- Each passing month now appears to feature a new weekly record for output in the US. However, the past three months have shown choppiness in flow data on the back of maintenance and other transitory disruptions that have shaved m/m gains toward 0.6-0.8 bcf/d, vs staggering levels in the summer approaching 1.5 bcf/d m/m. Moving forward, we expect rates of growth to begin to pare, though our balances call for a whopping 10.5 bcf/d y/y gain in Q1 19—considerably inflated by last year’s freeze-offs—and closer to 7.0 bcf/d during the summer.
- Some producers have taken advantage of higher prices earlier in November and December. Swap Data Repository (SDR) figures suggest a notable pick-up in hedging activity in Q4 18 for Cal-19, with transactions trending as high as $3.25/mmbtu. While Q3 18 earnings reports had shown some 50% of publicly traded volumes have been hedged near $3.10/mmbtu, it is difficult to gain insight into hedging of private producers that dominate the Haynesville and are still prevalent in Appalachia. For those producers that have room for discretionary or additional hedging, that $3.25/mmbtu price would be attractive. However, we do not anticipate this uptick in late season hedging will have a notable impact on our production expectations for injection season2019.

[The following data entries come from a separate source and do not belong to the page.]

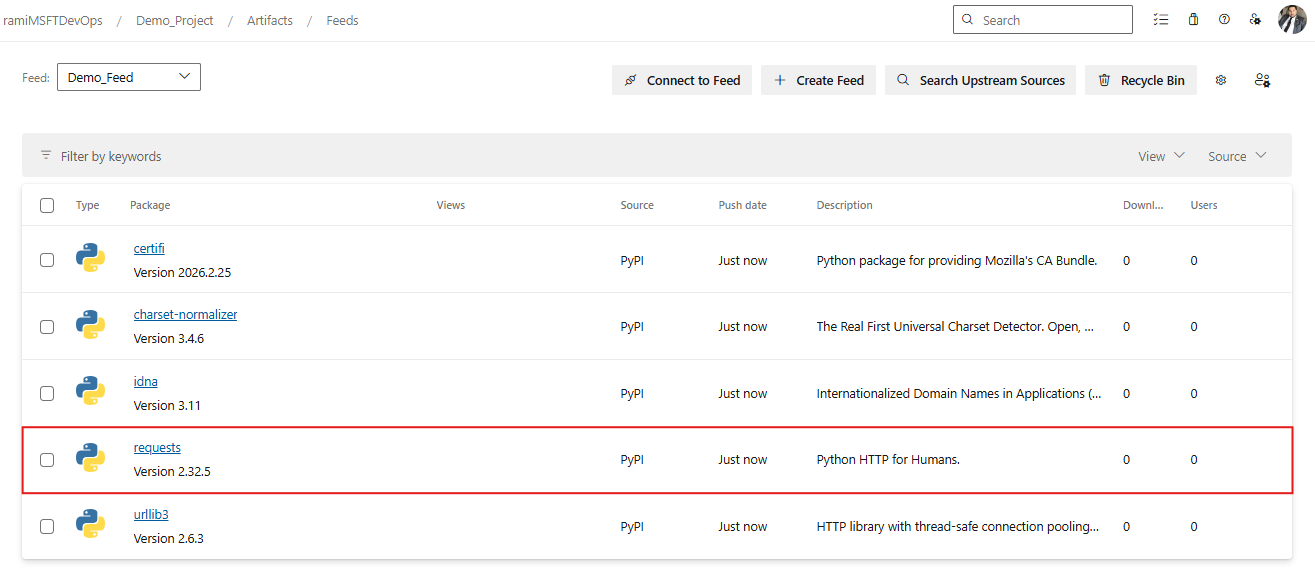The width and height of the screenshot is (1315, 572).
Task: Open the Source filter dropdown
Action: coord(1237,156)
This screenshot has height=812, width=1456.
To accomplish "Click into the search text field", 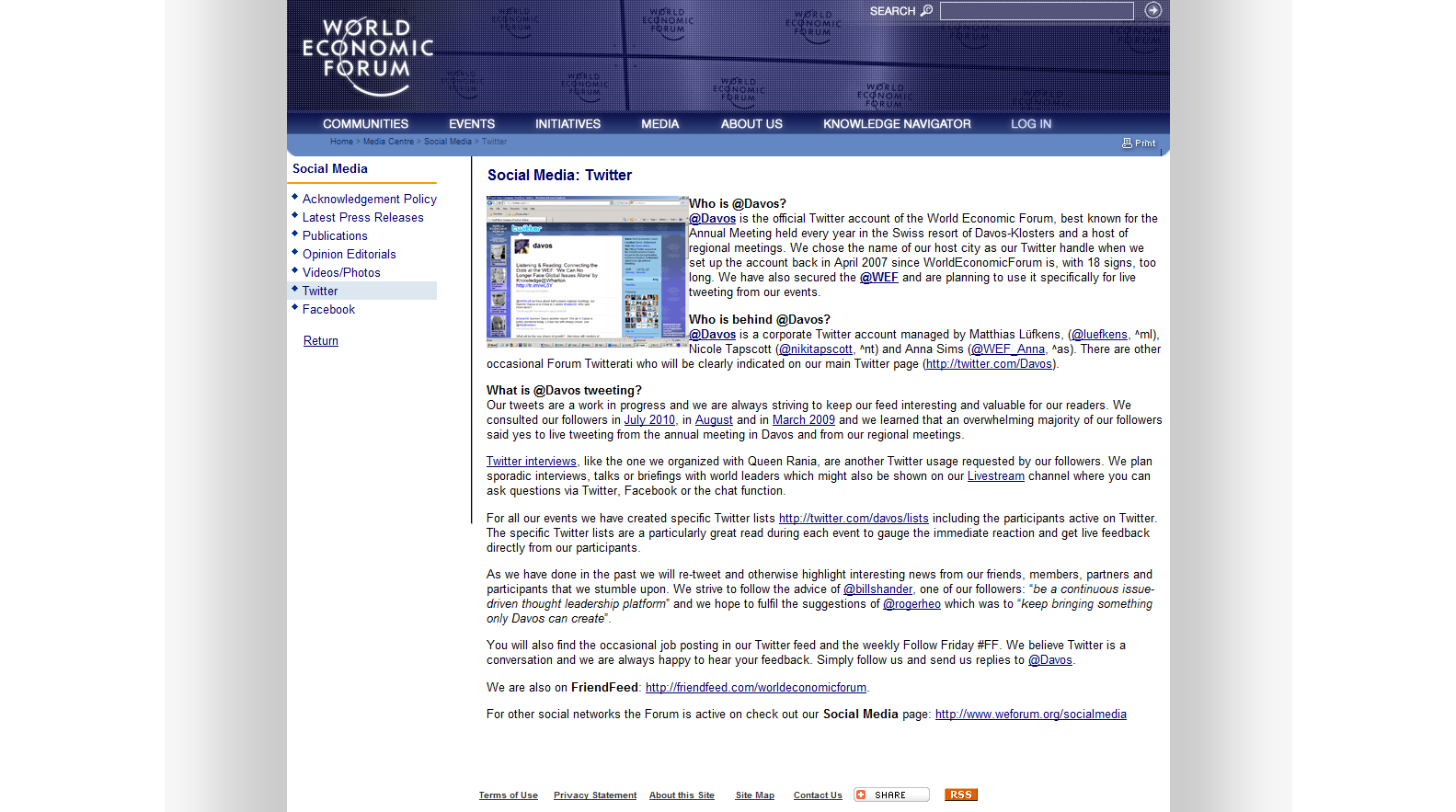I will point(1037,11).
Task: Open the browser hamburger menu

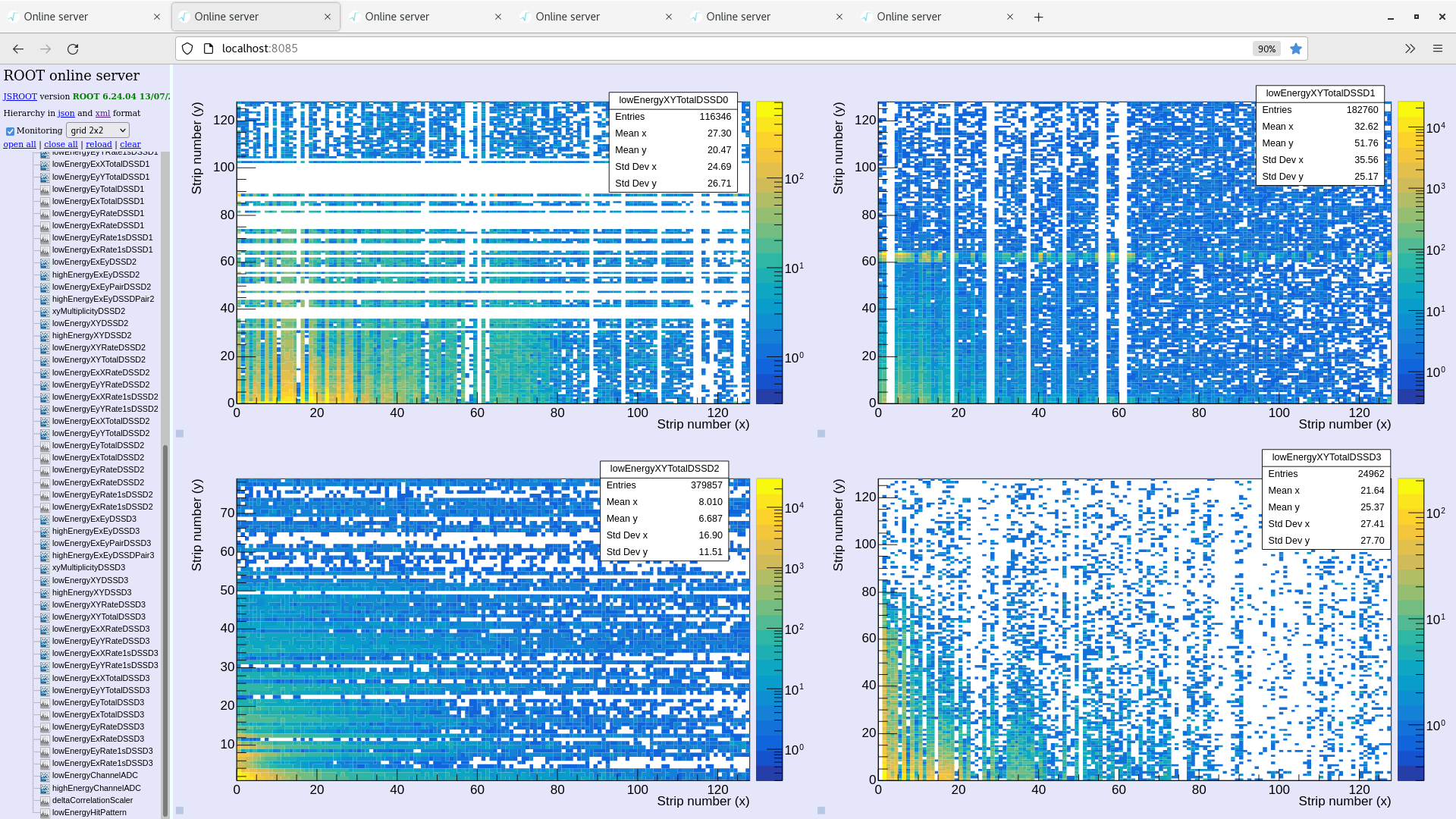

- Sum-19 contracts at Waha, as traded on ICE, appear to be pricing in a timely start to the Wahalajara system in May 2019. Our view is for a deep Waha discount to remain through the summer, given our more cautious view on the timing of Mexican infrastructure. The rise in flaring permits in recent months also highlights the intensifying constraints on evacuation in the area. Small additions, such as reinstatement of the Old Ocean pipeline, will easily be overwhelmed.
- Gas burn figures have stayed sticky in the winter season to date despite cash prices at Henry Hub averaging more than $1.25/mmbtu (+40%) above the same period in 2017. With consumption remaining in line with or above year-ago levels, we are even more constructive on our outlook for gas-fired power generation demand into next year.
Tying it together—storage and price outlook
- Mild weather and the expectation for a tropical-feeling winter holiday season have led to a foray back to ‘3-handle’ territory for the Q1-19 contracts. Yet, it is too early to call winter off just yet. GWHDD accumulations (and weather forecasts) will be crucial for the first six weeks or so of Q1 19. Typically, by mid-February, the market has a narrower range of possible end-March storage scenarios in its view, and the degree of deliverability concern (if any) for the weeks ahead is clear. By that token, an extended period of warmth (or the forecast of one) in those critical early weeks of Q1 19 could begin to perceptibly ease deliverability concerns and prices. Physical participants, such as local distribution companies and utilities, have likely been preserving their inventories when possible to ensure deliverability later in the winter season. Their weighted-average cost of gas in storage is likely significantly cheaper than spot purchasing, so once they feel assured they can meet customer needs, they will likely begin to rely more heavily on storage withdrawals than spot purchases, effectively lessening the degree of spot market support that they have provided throughout the heating season.
- Based on 10-year normal weather, supply-demand fundamentals are still thinly balanced with a projected end-March inventory level of 1.32 tcf, a figure that makes no allowance for freeze-offs. If that figure begins to top 1.4 tcf, the deliverability concerns that have been propping up the market will begin to ease considerably. However, cold—or a credible forecast of chilly weather— would still chip away inventories enough to lead to a return of the heightened concerns about deliverability that were priced into the market several weeks ago.
- Since our last Outlook, the injection season strip has moved up by a nickel. Our injection season view remains sensitive to winter weather, especially given our forecast of tightly balanced end-of-season inventories. A 1.32 tcf end-of-season inventory position could easily be transformed toward 1.56 tcf, under 5% milder-than-normal weather. This would be bearish for prices throughout the injection season, bringing the injection season at least temporarily toward $2.50/mmbtu. A 5% colder-than-normal scenario would shift inventories below 1.1 tcf and offer significant support throughout the injection season, shifting prices toward $2.90-3.00/mmbtu. For the injection season, our demand-side outlook is guided by investment-driven, structural demand projects—feedgas for LNG, pipeline exports to Mexico and gas use in the industrial sector. Some major projects in these categories have already been subject to some delay to start-up, and timing risks abound. Timing risks are crucial, given this form of demand contributes 3.6 bcf/d in y/y growth in our balances, vs a far more muted 0.5 bcf/d y/y increase in power sector gas demand.